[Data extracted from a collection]

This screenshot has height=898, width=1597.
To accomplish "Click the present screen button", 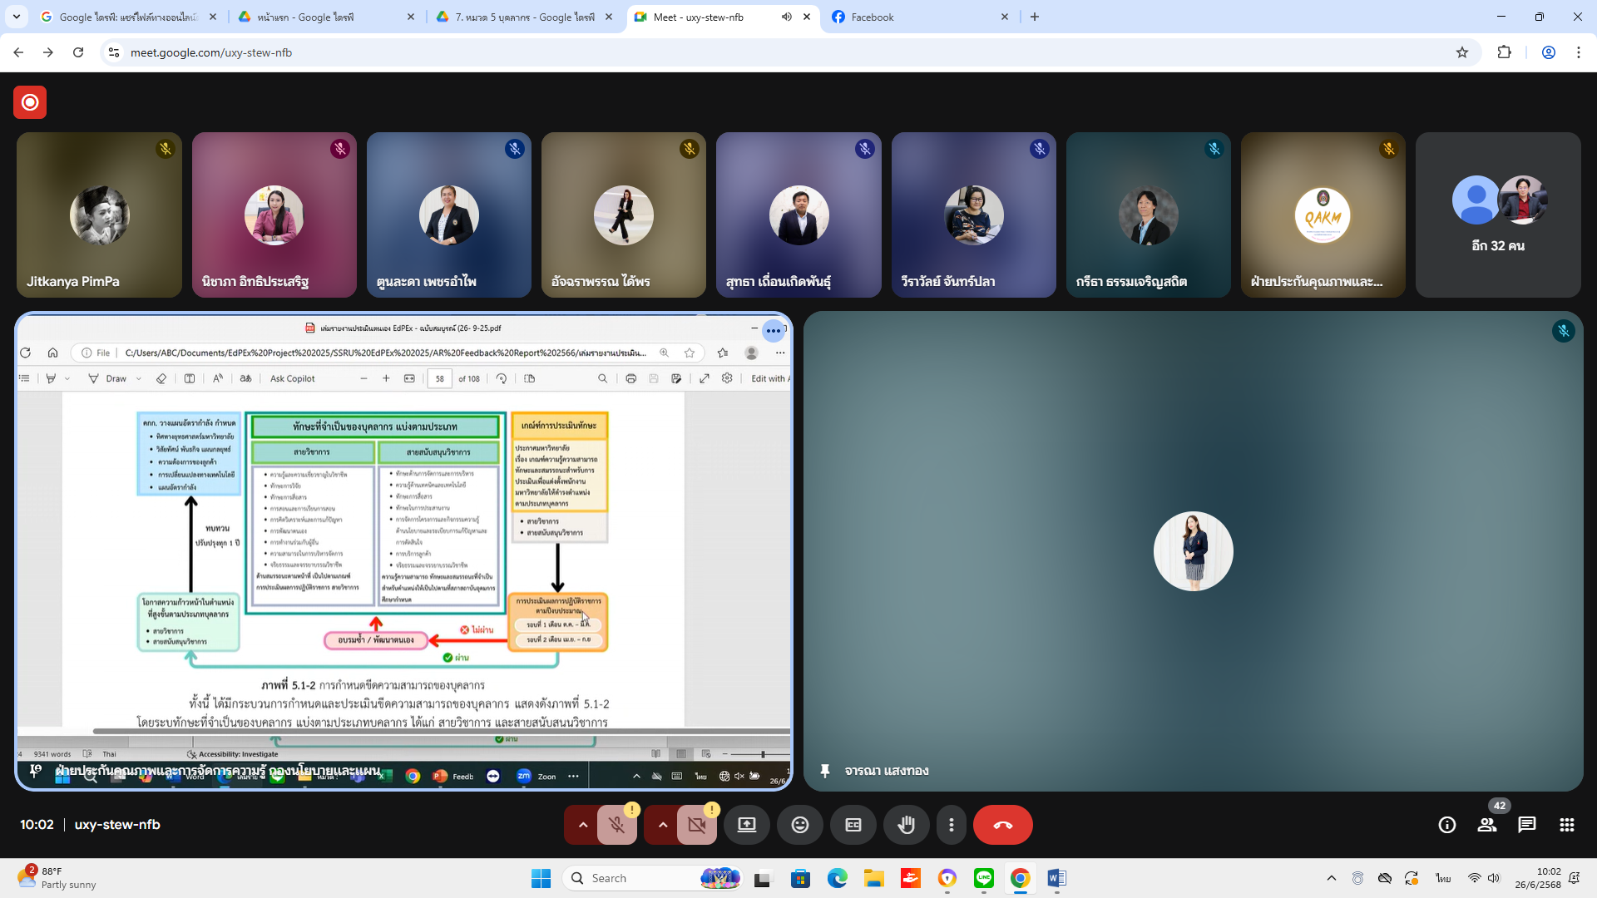I will click(746, 825).
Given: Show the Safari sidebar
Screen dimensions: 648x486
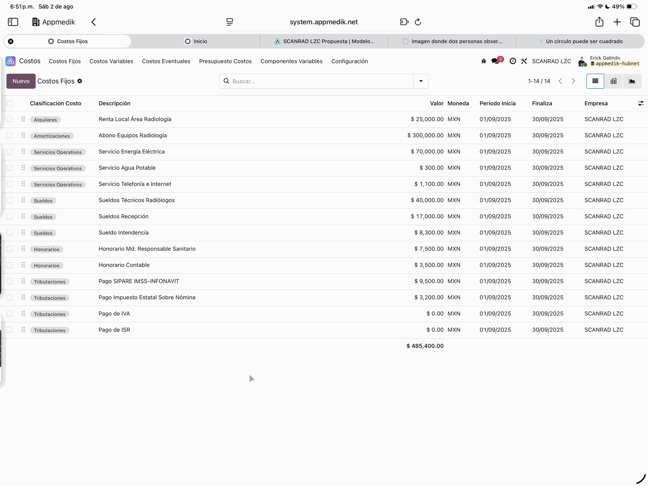Looking at the screenshot, I should pos(13,22).
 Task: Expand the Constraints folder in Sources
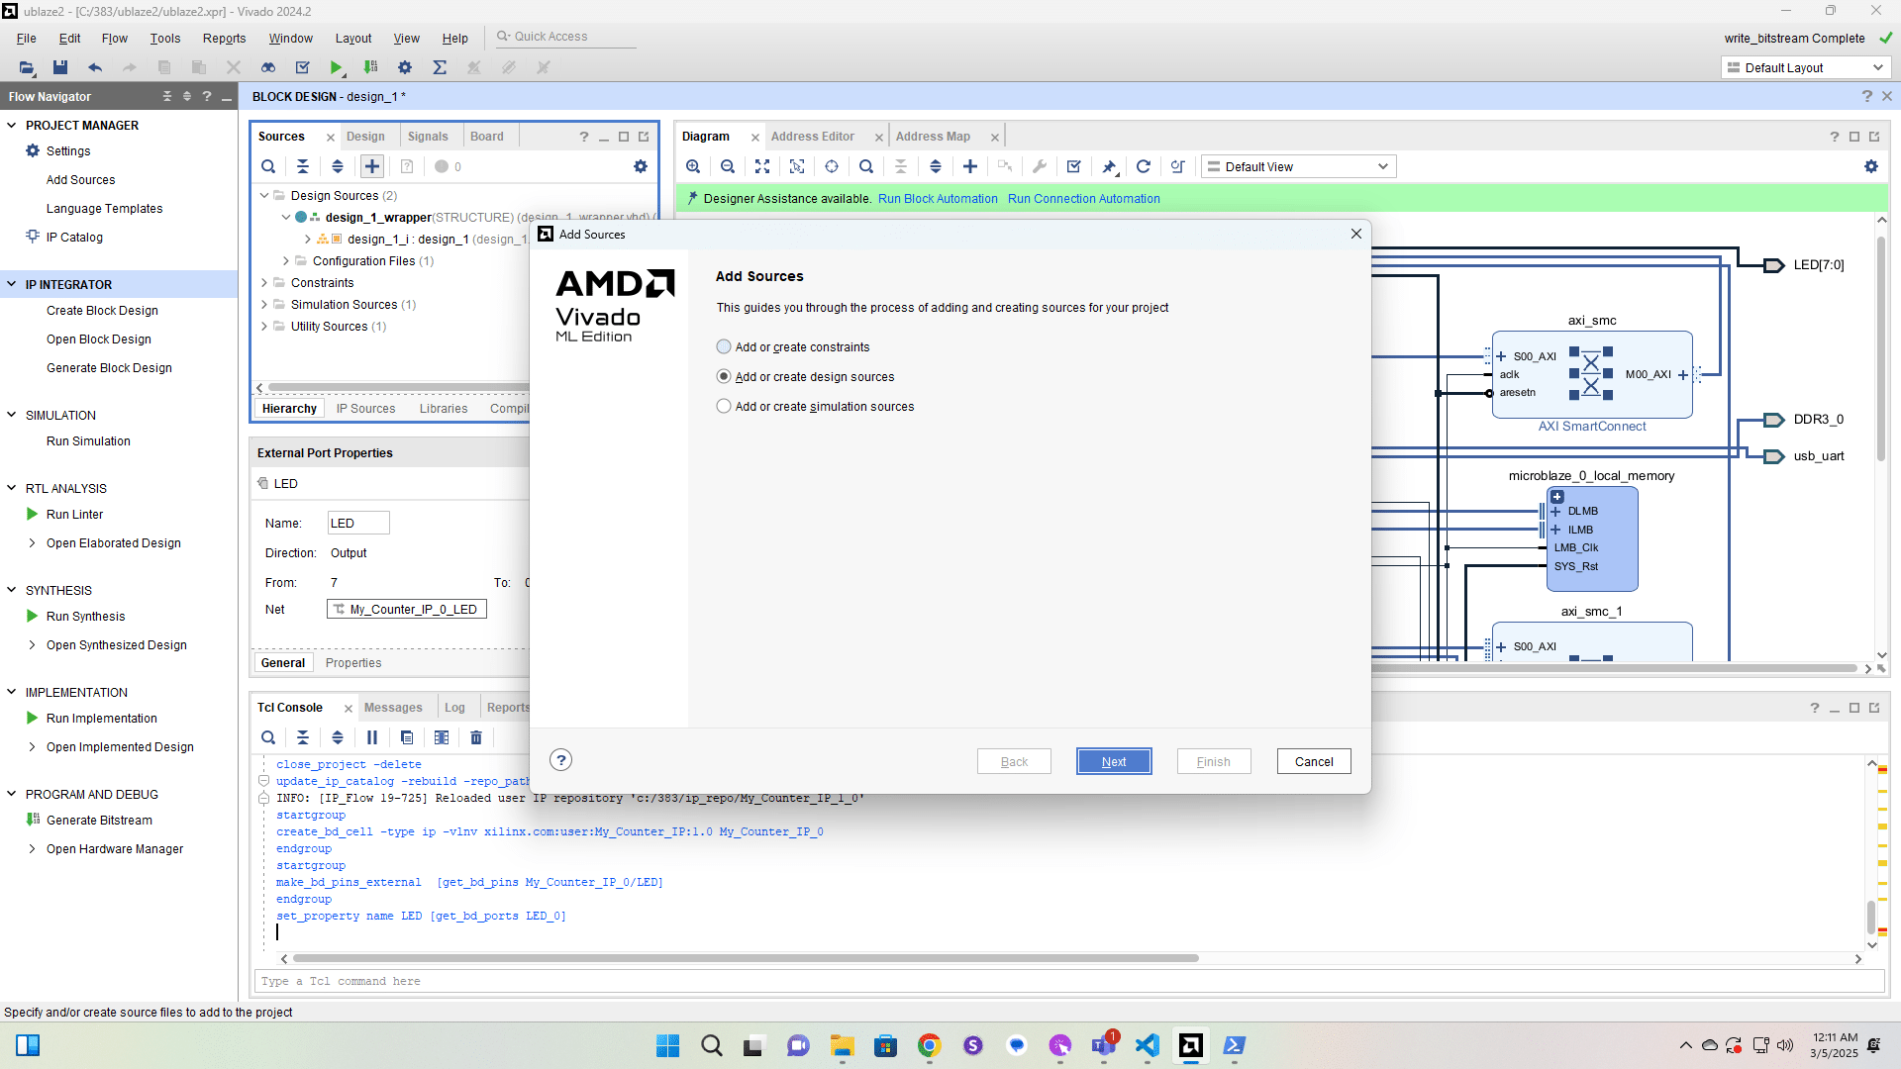coord(264,283)
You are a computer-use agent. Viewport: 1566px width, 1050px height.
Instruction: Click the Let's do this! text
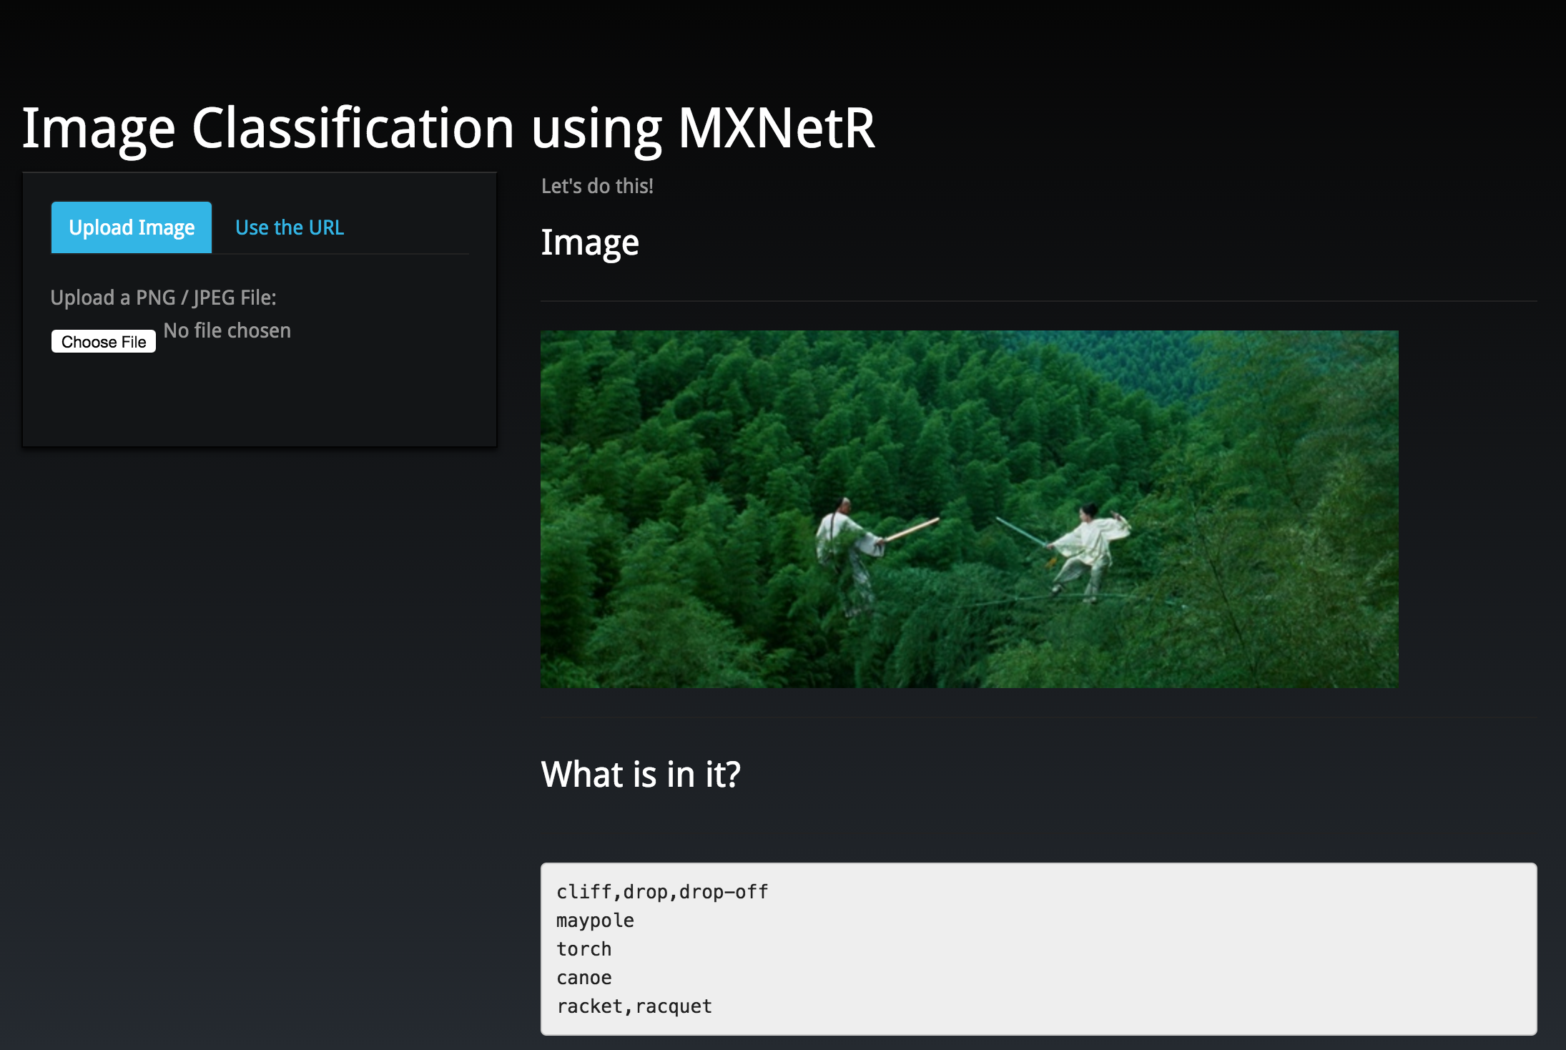[597, 186]
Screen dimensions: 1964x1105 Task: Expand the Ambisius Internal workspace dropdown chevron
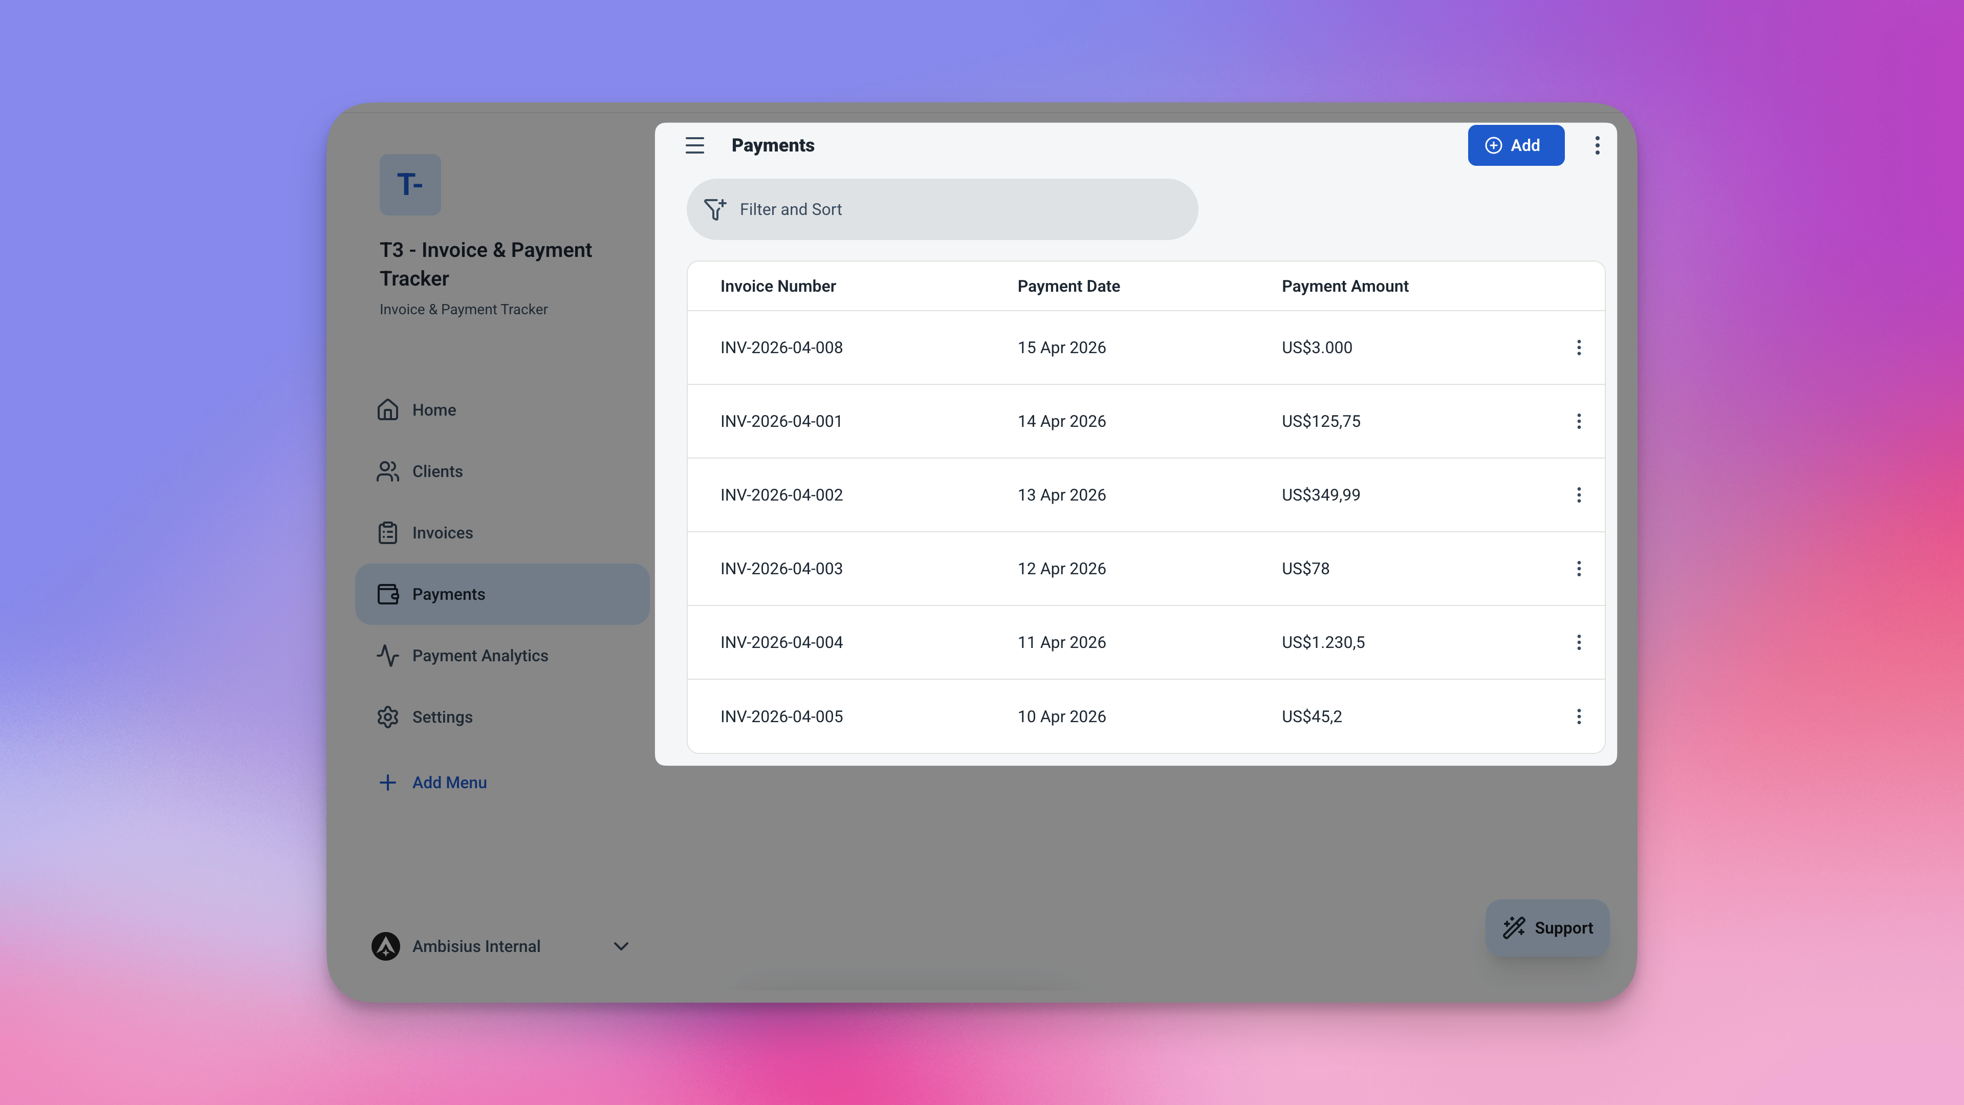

§ Your objective:
Please set down exactly the lines from the one holding "Given: Show the Safari sidebar" through the last line of the entries, both ends included, and skip pictures.

§ Response to the task:
Given: Show the Safari sidebar
Screen dimensions: 648x486
Looking at the screenshot, I should pos(13,22).
 Task: Expand the Constraints folder in Sources
coord(264,283)
You are a computer-use agent. Viewport: 1566px width, 1050px height.
Instruction: Click the Let's do this! text
[597, 186]
Screen dimensions: 1964x1105 Task: Expand the Ambisius Internal workspace dropdown chevron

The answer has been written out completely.